After a century built on population averages, healthcare is shifting toward the individual, powered by exponential growth in health data and AI. This first essay in a three-part series explores how predictive value and not volume will define the next era of personalized medicine.

Written by

×

Part I: Too Much Data, Not Enough Intelligence

Medicine’s Renaissance

For most of history, medicine was guided by tradition and anecdote, often clouded by superstition. Treatments, from bloodletting to mercury, often did more harm than good.

It wasn’t until the 19th century that things began to change with breakthroughs like Pasteur and Koch’s germ theory, Lister’s antiseptic technique, and the introduction of anesthesia which transformed medicine from a ritual to a science.

The 20th century brought population medicine: diagnostics, clinical trials, epidemiology, and, by its end, electronic health records. These advances extended life expectancy by more than 30 years: an extraordinary achievement for a system built on population averages.

Now, we are entering a new era for medicine as transformative as the Renaissance was for art and science. Just as Renaissance thinkers overturned centuries of dogma by placing the human at the centre of knowledge, today’s revolution is shifting medicine from population averages to the individual as the central unit of care.

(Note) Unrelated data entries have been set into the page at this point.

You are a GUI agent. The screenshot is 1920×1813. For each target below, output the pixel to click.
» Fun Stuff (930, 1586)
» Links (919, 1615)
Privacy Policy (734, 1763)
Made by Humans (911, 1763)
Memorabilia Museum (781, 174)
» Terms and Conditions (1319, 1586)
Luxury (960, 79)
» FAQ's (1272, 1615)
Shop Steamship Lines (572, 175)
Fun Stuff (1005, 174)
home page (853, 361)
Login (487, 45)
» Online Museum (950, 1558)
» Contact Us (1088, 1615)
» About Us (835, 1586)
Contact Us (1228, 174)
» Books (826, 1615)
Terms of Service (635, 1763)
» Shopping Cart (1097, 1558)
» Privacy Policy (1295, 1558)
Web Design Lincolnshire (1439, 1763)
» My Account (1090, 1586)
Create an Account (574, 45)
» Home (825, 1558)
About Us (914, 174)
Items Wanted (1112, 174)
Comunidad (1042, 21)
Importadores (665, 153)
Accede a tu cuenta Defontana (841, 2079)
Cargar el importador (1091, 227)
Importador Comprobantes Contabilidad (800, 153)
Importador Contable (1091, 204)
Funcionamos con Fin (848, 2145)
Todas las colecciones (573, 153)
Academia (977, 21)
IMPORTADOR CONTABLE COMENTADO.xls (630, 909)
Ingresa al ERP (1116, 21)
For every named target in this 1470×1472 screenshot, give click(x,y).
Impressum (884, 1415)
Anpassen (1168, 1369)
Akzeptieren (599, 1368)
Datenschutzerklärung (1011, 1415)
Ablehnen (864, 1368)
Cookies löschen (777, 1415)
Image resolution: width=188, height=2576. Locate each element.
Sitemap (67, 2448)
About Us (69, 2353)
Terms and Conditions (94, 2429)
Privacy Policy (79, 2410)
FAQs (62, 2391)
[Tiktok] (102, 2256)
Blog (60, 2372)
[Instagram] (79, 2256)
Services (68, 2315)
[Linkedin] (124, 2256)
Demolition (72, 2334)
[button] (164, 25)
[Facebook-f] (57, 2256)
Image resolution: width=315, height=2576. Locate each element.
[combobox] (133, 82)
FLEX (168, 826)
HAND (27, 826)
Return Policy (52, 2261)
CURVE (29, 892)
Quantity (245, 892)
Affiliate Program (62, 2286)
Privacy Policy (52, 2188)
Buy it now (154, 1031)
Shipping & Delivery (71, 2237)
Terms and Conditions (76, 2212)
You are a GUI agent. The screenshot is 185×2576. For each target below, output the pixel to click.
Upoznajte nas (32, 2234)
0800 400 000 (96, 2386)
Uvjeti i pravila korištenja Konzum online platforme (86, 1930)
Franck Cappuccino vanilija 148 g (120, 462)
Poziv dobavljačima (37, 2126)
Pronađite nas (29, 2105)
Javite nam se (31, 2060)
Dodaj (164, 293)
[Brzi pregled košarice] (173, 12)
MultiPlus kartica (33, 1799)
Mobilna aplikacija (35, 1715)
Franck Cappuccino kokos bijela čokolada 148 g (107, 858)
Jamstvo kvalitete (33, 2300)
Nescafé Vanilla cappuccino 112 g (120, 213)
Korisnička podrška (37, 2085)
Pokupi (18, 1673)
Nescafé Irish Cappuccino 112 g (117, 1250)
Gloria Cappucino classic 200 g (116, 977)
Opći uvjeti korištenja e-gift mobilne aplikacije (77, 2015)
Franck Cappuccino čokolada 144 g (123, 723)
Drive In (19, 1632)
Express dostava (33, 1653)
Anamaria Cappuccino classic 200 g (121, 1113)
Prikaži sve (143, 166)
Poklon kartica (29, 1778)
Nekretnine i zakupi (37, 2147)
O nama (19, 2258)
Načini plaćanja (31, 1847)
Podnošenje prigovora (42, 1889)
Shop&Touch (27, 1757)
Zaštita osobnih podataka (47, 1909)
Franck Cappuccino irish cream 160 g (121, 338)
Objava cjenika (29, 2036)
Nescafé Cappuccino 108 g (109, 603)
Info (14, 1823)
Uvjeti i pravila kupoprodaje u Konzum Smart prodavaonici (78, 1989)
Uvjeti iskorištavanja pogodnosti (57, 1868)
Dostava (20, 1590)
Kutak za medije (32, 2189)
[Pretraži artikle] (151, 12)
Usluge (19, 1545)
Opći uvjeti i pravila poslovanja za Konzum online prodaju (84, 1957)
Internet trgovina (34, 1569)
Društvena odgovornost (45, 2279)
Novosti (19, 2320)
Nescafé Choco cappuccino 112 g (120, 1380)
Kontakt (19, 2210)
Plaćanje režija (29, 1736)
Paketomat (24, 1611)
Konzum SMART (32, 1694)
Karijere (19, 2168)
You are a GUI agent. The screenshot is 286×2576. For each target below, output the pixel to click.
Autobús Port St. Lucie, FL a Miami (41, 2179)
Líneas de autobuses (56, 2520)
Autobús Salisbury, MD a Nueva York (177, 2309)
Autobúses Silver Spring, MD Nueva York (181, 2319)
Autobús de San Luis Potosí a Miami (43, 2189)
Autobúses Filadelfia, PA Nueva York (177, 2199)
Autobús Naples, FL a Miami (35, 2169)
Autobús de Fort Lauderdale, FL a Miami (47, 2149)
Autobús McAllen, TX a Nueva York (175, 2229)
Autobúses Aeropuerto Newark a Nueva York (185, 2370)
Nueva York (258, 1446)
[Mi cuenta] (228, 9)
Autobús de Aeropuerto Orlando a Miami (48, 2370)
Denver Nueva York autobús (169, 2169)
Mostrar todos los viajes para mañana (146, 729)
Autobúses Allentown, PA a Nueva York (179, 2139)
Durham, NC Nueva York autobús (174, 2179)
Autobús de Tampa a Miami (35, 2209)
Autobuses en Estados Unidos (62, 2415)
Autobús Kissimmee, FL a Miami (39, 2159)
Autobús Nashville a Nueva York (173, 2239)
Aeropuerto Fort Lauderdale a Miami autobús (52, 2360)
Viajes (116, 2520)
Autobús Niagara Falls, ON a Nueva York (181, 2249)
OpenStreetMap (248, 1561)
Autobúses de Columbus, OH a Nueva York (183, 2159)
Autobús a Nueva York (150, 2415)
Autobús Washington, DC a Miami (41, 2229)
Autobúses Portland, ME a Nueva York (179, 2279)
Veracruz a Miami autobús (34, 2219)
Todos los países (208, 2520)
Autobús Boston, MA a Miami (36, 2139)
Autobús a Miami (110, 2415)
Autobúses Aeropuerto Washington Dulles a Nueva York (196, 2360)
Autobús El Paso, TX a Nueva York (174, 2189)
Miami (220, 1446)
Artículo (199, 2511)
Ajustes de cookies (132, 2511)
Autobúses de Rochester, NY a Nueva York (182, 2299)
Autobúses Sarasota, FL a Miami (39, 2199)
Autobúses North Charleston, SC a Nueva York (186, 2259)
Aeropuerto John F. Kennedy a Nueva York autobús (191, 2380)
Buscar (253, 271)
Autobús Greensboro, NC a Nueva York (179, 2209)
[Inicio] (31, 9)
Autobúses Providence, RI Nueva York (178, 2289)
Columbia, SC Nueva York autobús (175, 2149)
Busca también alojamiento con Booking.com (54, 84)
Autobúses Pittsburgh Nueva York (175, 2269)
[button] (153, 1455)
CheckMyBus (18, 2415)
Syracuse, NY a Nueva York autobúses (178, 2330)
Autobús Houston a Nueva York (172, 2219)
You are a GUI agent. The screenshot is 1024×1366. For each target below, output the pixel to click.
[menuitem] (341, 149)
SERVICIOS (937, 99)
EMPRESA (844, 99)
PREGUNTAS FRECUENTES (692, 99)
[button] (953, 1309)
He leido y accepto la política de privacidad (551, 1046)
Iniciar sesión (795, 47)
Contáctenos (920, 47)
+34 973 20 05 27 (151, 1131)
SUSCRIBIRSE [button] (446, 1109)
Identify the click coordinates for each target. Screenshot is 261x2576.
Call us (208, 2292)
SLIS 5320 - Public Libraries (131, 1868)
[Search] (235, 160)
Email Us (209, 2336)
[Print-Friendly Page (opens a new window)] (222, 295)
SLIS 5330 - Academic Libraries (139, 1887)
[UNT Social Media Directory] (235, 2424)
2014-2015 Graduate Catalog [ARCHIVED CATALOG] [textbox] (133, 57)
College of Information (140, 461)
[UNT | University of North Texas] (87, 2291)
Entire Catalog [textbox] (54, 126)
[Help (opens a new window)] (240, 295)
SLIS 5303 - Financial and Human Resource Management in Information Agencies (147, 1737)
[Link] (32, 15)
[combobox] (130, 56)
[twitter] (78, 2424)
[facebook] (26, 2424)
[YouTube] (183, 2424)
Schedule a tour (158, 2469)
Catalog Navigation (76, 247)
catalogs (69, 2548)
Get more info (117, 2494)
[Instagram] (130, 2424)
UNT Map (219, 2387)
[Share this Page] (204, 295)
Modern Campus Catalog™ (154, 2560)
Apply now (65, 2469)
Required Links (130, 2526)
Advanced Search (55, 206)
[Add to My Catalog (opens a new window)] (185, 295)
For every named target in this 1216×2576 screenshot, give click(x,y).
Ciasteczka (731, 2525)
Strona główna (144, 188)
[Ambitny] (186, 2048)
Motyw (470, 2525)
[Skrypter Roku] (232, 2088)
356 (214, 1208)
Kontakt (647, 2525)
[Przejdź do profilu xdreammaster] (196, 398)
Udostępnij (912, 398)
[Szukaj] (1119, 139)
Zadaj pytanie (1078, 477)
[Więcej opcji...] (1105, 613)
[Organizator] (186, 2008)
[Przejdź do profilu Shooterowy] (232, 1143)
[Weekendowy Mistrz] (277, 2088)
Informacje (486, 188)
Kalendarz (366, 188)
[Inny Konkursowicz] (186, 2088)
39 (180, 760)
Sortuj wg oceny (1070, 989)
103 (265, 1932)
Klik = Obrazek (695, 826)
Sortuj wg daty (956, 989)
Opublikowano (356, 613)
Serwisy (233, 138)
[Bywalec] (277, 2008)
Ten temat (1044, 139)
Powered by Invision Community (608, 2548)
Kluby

And as always, when information scales, economics follow. Data is becoming medicine’s new substrate and the next trillion dollars of healthcare value will flow to those who can build systems that translate biology into real-time intelligence.

But this shift cannot be realised with 20th-century tools. It demands new infrastructure, new data, and a new philosophy of care.

So before we continue, we must ask:

What must be true for the system to truly understand you?


The Evolution of Health Data

The rise of Electronic Health Records (EHR) in the late 20th and early 21st century marked medicine’s first leap into the digital age. By 2017, over 80% of U.S. hospitals had adopted EHRs, opening the door to a new era of insight.

In just 25 years, healthcare became the world’s most data-intensive industry, generating over 30% of all global data and growing at an astonishing 36% annually (RBC Capital Markets).

Until the early 2000s, most of this data sat within public-sector systems like hospital records and national registries. But in just 25 years, the balance flipped. Today, much of the highest-resolution, real-time health data is captured and monetised by private platforms: wearables, apps, and consumer devices.

If the current trends continue, the future of health data will be reshaped by two interlinked forces:

  • Privatization: Fastest-growing signals from wearables, sensors, apps, voice are captured outside traditional clinical systems. Private companies now process and monetise the data that defines risk, diagnosis, and intervention.
  • Multimodality: Continuously tracked data across sleep, movement, mood, nutrition, and other biological signals is augmenting and in some cases outperforming traditional datasets like EHRs in predictive power.

The result is a historic inversion where private platforms now hold the majority of health data in both storage volume and value:

Footnote: Estimates adapted from STAT News (2023), OECD Health Data Governance Reports (2022), Deloitte Insights (2023), and Nature Digital Medicine. Volume figures based on extrapolated storage from cloud providers, public health systems, and proprietary datasets. Value estimates derived from industry benchmarks in health data monetization, pharma R&D, and digital health M&A.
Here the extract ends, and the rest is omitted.